Felix Zeller developed @shiihaa/breath-detection to solve the problem of identifying respiratory phases using standard browser APIs. The system leverages a 4096-point FFT to analyze the 150–2500 Hz band for real-time inhale/exhale classification. By distinguishing between turbulent nasal airflow and laminar exhalation, the library provides high-signal biofeedback data.

Why This Matters

Traditional energy-based microphone detection often fails because users breathe continuously without silence gaps or operate in environments with drifting noise floors. The reality of browser-based audio processing involves dealing with non-standardized hardware and critical platform bugs, such as the iOS WKWebView AnalyserNode failure. This library addresses these technical hurdles by implementing dual-path detection (thresholds and peaks) and automated noise floor re-sampling every 10 seconds to maintain accuracy without constant manual recalibration.

Key Insights

  • Inhalation generates higher-frequency energy (800–2500 Hz) due to nasal turbulence, while exhalation is lower-frequency (200–800 Hz).
  • The library employs a secondary detection path using energy peaks to handle continuous breathing where energy never hits the silence threshold.
  • Auto-recalibration cycles occur every 10 seconds to adapt to environmental changes like HVAC noise or microphone hardware swaps.
  • A specific iOS bug causes AnalyserNode to return zeroed data in WKWebView, requiring a native AVAudioEngine bridge for Capacitor apps.
  • The BreathCycle object provides a labelSwapped flag to indicate when spectral centroid evidence has corrected an initial threshold-based guess.

Working Examples

Initializing the BreathDetector with centroid-based inhale/exhale classification.

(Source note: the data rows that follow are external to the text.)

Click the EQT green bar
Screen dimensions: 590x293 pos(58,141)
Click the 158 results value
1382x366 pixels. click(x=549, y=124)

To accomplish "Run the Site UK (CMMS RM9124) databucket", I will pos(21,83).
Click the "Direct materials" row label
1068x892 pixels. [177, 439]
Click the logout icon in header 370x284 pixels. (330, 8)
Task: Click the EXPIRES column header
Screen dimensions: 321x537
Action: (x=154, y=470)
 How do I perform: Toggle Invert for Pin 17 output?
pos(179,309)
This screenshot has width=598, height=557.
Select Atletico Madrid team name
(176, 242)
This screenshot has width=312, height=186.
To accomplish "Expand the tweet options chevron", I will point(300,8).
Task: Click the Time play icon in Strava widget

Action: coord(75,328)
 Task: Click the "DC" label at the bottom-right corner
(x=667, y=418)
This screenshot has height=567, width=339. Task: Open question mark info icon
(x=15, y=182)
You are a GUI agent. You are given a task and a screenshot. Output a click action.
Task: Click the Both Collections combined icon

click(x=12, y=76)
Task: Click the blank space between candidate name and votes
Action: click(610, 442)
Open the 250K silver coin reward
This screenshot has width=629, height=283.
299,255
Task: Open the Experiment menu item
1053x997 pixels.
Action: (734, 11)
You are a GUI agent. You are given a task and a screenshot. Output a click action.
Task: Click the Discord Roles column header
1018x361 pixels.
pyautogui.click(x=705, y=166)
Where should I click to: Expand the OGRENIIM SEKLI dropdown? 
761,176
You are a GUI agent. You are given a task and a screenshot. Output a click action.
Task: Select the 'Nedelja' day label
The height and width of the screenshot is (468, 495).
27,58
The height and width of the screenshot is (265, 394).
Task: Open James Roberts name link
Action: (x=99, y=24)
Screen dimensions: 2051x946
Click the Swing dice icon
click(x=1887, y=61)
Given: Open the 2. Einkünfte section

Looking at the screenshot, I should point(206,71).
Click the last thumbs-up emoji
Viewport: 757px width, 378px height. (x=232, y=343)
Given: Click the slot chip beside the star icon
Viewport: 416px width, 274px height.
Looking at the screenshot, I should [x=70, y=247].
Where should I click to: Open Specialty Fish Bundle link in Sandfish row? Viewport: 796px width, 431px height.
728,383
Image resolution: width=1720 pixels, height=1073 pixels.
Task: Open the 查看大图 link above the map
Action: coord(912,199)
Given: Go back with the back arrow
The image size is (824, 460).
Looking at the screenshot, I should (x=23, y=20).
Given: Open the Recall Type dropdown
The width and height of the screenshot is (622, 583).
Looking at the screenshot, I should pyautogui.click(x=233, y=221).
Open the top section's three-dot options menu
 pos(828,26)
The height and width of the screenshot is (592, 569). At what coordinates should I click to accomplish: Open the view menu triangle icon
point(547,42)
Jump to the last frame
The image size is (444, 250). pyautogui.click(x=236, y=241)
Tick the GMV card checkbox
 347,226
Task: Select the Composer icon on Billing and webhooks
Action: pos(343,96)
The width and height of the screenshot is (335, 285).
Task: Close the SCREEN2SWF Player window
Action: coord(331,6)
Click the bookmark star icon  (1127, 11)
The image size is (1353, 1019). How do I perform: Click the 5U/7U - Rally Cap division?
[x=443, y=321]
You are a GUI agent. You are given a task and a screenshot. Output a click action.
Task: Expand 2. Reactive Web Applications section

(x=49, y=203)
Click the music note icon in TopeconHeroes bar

import { BreathDetector } from '@shiihaa/breath-detection';

const detector = new BreathDetector({
  thresholdFactor: 0.35,
  enableCentroid: true,
  centroidThreshold: 40,
  minCycleGapSeconds: 2.5,
});

detector.onCycle((cycle) => {
  console.log(`${cycle.inhaleMs}ms in / ${cycle.exhaleMs}ms out`);
  console.log(`Method: ${cycle.method}`); // 'threshold' or 'peak'
});

const ok = await detector.start();
if (ok) {
  await detector.calibrate();
  detector.startDetection();
}

Bypassing the iOS WKWebView AnalyserNode bug using a native Capacitor plugin.

import { AudioAnalysis } from '@shiihaa/capacitor-audio-analysis';

await AudioAnalysis.start({ gain: 8.0 });
await AudioAnalysis.addListener('audioData', (data) => {
  console.log('RMS:', data.rms);
  console.log('Band energy:', data.bandEnergy);
});

Practical Applications

  • Guided Breathwork Apps: Utilizing the onCycle event for box breathing or coherence training; pitfall: failing to monitor the confidence score can lead to inaccurate feedback in loud environments.
  • Cross-Platform Capacitor Biofeedback: Using the native audio analysis plugin to ensure functionality on iOS; pitfall: relying on standard Web Audio API results in silent failure on WKWebView.